_YOUR GOAL_:
Using the records beneath, say how many lines contain the word "will", without comment.

_TASK INPUT_:
-*-

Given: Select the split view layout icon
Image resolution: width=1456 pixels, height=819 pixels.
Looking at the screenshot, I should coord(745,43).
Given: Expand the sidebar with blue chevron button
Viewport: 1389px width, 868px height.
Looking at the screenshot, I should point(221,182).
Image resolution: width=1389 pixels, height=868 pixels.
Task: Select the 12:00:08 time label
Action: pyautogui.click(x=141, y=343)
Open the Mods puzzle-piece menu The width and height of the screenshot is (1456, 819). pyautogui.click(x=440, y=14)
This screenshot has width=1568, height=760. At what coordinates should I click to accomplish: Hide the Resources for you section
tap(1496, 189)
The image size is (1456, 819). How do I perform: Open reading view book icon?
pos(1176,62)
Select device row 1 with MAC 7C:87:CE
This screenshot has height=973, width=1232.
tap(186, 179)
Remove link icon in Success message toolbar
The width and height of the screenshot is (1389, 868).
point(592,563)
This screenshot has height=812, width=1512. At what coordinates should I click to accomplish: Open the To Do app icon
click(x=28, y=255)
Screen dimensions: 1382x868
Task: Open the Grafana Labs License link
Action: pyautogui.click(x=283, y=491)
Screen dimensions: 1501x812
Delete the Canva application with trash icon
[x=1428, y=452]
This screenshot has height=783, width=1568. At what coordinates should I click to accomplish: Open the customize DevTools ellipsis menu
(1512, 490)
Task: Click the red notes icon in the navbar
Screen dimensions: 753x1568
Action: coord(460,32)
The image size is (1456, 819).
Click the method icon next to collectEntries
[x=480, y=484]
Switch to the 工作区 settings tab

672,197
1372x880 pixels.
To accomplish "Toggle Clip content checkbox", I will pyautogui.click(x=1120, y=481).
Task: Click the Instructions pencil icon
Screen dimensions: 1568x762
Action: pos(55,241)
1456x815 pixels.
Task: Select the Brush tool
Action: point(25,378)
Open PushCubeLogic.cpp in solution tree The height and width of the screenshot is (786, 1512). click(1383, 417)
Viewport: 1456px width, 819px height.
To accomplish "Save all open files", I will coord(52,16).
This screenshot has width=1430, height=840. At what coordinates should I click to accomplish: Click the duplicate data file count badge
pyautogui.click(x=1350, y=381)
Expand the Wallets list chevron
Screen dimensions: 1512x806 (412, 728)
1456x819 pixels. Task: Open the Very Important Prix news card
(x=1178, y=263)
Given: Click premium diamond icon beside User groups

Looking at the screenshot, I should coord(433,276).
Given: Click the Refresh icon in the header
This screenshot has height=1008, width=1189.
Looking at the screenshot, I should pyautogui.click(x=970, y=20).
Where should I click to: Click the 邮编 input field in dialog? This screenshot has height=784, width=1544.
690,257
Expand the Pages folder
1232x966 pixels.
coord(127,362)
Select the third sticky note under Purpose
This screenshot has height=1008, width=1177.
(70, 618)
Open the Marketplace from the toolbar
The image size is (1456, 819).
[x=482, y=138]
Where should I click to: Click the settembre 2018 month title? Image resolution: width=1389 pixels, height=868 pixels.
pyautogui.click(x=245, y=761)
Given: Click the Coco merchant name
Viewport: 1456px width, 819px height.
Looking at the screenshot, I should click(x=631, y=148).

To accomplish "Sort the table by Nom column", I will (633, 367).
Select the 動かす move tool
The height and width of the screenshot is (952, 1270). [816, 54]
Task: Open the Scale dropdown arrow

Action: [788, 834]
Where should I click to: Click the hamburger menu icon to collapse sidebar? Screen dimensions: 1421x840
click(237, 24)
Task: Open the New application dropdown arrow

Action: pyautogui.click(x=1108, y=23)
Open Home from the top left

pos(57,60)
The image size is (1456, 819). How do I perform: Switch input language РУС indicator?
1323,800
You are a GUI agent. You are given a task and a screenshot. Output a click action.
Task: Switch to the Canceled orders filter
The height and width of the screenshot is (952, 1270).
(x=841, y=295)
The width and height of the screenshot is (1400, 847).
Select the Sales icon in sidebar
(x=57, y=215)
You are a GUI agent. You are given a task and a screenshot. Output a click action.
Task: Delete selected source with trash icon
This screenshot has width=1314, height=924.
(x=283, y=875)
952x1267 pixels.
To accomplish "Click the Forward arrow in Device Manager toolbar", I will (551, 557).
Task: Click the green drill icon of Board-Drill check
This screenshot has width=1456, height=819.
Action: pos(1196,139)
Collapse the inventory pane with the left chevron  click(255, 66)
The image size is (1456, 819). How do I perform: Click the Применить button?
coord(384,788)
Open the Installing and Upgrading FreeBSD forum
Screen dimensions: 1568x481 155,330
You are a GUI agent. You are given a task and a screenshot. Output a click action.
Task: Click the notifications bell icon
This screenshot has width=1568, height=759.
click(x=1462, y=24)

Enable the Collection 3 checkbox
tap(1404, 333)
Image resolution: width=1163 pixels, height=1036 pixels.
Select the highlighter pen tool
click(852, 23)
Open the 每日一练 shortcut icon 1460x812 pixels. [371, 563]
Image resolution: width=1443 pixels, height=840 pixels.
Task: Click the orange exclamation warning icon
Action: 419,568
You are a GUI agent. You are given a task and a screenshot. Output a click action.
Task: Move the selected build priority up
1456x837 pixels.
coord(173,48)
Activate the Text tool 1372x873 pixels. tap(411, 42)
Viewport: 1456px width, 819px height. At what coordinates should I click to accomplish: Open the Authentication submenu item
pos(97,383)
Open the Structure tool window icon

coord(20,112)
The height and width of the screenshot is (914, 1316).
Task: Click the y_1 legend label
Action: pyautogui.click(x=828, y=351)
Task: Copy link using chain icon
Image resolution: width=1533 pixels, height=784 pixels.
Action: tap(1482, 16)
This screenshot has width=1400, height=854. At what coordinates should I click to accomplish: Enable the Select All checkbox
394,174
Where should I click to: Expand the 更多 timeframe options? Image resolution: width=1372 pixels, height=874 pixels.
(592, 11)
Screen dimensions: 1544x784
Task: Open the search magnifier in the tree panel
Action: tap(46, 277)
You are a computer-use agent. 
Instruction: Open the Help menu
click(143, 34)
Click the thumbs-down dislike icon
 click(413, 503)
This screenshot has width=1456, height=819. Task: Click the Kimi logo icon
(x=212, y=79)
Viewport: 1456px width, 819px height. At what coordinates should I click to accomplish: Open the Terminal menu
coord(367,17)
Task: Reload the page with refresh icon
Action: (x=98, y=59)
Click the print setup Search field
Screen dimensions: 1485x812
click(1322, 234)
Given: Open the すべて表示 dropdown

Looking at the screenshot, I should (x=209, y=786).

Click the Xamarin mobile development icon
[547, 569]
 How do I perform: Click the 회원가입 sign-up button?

-*-

_REPLY_:
4